As difficult as Oakmont will be for a field of 156 players gathered for the year’s second major, Schwartzel says he will embrace the challenge.

“I like golf courses set up this way more than the ones where the guys can basically hit it anywhere and it becomes a little bit of a putting contest,” said Schwartzel, who won his second PGA Tour title at the Valspar Championship in March.

“This really, really shows the weakness in your game if there is anything, and it even shows the weakness in your mind, if there is anything like that too.

“I love the way you have to prepare for these events, not just on your game and mapping the course out, looking at it from different angles but also how you set goals for your mind-set for the week.

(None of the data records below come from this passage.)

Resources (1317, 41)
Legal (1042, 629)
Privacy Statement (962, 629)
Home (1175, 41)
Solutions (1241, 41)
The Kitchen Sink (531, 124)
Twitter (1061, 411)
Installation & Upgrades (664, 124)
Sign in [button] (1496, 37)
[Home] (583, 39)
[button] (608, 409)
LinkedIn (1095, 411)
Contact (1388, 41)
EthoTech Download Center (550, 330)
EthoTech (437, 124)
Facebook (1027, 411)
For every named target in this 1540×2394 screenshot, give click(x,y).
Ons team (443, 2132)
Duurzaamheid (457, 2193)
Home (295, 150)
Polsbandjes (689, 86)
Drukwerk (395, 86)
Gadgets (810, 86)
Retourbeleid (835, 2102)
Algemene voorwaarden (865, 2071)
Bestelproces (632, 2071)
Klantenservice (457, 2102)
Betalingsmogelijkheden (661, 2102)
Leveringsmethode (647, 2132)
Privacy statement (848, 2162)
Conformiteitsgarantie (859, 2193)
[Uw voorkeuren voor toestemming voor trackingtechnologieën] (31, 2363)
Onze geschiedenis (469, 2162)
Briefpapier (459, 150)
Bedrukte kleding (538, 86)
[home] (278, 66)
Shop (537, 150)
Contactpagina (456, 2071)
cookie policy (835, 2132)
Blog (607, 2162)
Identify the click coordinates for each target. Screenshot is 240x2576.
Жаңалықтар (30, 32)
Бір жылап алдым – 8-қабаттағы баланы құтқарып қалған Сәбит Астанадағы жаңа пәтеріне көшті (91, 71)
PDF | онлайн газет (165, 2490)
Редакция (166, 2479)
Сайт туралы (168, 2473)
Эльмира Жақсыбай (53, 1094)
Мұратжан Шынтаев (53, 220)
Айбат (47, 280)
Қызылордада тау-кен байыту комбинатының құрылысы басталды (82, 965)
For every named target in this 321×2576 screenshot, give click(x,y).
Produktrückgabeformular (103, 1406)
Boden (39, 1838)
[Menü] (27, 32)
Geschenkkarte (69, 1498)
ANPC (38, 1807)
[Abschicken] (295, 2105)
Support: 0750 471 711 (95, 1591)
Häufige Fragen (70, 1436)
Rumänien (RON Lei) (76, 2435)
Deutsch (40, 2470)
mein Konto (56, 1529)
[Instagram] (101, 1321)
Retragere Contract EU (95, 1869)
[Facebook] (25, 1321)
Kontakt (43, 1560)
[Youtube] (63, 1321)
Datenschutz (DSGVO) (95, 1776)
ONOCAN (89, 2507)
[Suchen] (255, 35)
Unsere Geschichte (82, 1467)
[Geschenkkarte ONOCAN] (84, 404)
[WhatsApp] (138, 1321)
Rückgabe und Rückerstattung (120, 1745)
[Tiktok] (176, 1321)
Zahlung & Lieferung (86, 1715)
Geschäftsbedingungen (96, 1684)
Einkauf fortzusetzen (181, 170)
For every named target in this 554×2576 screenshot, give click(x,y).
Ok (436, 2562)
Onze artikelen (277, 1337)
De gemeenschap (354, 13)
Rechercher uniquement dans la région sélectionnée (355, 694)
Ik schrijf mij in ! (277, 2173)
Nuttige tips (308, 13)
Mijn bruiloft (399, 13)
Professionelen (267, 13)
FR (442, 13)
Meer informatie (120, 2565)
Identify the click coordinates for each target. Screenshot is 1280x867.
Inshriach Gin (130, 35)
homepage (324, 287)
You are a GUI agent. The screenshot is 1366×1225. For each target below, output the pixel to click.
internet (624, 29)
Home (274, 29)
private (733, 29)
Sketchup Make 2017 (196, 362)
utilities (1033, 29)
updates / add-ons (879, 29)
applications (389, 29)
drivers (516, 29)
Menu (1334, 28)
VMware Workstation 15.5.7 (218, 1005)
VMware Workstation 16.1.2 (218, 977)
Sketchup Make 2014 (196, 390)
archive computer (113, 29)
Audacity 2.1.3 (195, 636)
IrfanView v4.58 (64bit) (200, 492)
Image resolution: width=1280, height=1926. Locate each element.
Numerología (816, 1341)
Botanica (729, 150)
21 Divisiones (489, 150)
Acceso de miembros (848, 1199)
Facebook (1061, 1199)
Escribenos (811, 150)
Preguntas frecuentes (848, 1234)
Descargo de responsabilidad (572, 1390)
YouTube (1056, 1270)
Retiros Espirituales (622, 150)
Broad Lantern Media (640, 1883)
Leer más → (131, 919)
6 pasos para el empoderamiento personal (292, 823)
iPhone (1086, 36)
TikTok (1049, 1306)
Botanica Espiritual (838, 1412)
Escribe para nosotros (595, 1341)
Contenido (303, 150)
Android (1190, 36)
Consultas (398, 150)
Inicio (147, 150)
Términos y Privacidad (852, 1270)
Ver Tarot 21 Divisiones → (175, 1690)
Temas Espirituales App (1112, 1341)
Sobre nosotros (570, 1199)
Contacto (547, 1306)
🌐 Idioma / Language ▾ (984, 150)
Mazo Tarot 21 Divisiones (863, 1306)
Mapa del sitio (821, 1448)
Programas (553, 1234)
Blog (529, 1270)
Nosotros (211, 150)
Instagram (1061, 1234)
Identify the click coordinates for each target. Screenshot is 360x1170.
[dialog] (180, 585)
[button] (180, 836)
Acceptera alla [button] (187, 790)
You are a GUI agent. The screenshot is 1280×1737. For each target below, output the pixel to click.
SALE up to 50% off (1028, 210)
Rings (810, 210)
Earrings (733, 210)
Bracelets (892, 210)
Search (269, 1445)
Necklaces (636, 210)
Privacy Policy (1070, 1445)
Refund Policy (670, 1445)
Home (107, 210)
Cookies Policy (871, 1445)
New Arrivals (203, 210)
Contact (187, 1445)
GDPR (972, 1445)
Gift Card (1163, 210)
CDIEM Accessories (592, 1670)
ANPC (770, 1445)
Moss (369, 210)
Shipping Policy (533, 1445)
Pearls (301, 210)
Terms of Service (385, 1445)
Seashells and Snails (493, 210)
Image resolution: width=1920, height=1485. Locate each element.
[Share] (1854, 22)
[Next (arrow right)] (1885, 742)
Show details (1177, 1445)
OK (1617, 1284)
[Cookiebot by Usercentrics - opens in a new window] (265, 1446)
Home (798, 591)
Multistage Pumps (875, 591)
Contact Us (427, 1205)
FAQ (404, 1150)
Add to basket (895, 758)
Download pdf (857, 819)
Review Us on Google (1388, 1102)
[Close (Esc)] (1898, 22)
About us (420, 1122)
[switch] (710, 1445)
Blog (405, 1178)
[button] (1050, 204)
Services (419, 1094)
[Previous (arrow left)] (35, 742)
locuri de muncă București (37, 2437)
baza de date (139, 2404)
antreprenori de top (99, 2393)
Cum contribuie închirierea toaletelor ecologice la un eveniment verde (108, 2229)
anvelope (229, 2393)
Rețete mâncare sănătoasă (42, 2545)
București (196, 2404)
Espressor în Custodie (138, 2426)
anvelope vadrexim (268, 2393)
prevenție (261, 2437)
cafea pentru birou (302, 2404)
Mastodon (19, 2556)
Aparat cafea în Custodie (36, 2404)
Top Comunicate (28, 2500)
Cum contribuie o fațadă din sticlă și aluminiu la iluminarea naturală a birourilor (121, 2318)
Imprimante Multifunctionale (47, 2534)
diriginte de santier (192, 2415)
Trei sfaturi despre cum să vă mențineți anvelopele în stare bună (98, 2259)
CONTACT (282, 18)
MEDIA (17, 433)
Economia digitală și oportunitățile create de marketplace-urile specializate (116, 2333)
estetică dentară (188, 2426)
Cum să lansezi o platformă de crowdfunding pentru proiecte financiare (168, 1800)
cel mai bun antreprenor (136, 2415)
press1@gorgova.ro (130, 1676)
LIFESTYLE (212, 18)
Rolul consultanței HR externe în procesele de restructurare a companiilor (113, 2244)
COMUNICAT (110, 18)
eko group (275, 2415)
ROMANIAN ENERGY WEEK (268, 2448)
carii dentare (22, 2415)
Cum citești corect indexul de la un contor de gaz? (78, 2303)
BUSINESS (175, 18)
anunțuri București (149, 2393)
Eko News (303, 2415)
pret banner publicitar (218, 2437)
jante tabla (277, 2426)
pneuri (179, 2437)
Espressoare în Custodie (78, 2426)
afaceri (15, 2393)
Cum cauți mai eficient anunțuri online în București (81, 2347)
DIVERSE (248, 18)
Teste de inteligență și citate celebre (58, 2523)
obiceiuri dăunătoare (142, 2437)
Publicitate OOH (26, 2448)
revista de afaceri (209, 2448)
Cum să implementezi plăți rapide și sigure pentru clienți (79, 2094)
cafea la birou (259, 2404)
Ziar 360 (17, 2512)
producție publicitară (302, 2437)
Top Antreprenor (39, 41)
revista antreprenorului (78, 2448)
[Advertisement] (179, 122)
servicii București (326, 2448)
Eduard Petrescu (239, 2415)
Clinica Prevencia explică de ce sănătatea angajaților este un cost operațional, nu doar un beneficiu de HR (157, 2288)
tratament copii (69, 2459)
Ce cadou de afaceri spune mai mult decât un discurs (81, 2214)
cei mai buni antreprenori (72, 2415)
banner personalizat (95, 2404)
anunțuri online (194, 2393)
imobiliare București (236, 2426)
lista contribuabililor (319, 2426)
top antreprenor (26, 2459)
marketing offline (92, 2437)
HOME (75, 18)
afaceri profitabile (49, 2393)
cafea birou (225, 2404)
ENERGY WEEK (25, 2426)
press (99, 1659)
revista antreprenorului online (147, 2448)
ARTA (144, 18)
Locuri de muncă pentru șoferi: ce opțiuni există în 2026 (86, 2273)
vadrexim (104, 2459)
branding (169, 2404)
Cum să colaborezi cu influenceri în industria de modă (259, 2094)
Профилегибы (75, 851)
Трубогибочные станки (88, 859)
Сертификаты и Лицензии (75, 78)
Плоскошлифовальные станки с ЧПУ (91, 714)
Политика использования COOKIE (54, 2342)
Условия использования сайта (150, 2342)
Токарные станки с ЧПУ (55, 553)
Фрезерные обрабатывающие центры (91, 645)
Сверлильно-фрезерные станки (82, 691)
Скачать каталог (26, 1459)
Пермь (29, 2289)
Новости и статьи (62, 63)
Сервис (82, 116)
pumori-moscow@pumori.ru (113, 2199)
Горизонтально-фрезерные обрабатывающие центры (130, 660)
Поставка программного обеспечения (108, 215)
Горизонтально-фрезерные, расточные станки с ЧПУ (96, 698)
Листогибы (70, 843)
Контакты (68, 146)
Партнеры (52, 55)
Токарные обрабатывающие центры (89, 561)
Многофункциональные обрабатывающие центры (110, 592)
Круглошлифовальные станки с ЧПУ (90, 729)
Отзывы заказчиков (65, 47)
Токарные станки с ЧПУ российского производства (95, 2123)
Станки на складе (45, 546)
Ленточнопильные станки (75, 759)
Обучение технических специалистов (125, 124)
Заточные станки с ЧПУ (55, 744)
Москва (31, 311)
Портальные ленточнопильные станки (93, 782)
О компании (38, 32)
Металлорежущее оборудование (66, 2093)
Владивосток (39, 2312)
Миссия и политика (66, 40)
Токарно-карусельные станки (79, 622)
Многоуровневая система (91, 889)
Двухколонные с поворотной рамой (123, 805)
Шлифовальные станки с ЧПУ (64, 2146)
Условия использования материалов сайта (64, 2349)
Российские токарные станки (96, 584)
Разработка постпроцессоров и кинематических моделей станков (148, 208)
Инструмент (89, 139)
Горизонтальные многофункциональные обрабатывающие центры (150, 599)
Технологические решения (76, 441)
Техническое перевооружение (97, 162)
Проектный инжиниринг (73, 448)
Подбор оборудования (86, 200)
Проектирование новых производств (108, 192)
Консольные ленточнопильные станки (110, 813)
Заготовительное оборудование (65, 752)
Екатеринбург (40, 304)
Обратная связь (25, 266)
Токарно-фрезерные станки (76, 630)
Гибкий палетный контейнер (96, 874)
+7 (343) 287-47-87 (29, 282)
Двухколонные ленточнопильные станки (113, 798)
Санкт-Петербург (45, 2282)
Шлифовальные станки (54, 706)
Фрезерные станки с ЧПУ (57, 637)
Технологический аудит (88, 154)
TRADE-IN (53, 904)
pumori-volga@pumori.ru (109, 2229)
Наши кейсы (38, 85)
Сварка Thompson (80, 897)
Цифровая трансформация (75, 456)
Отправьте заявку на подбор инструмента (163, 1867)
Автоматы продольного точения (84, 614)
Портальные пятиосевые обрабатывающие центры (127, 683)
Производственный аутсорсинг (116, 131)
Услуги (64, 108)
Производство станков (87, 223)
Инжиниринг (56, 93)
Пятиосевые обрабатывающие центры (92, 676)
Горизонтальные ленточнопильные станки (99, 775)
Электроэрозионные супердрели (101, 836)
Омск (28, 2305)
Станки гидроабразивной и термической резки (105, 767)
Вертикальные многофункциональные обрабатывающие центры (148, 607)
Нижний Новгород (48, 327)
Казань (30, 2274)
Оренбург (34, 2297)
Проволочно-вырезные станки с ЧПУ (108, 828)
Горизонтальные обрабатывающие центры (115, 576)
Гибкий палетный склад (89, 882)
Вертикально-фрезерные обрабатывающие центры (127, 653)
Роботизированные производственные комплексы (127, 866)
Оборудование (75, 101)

It’s very different from what we normally play.”

Schwartzel, who tied for 30th when the U.S. Open was last held at Oakmont in 2007, is excited about his form coming into this week after a 2016 campaign highlighted by wins on both the PGA Tour and the European Tour.

“I’ve had a really good year,” said the South African, who landed his 11th European Tour victory at the Tshwane Open in his homeland in February.

“I feel like my game is in a lot better shape than it has been in the last few years. The last few weeks, I have played better every week.

“I made the most birdies at the Memorial out of everyone, I had 26 birdies,” said Schwartzel, referring to the Jack Nicklaus-hosted Memorial tournament earlier this month where he tied for 11th. “I feel very comfortable.”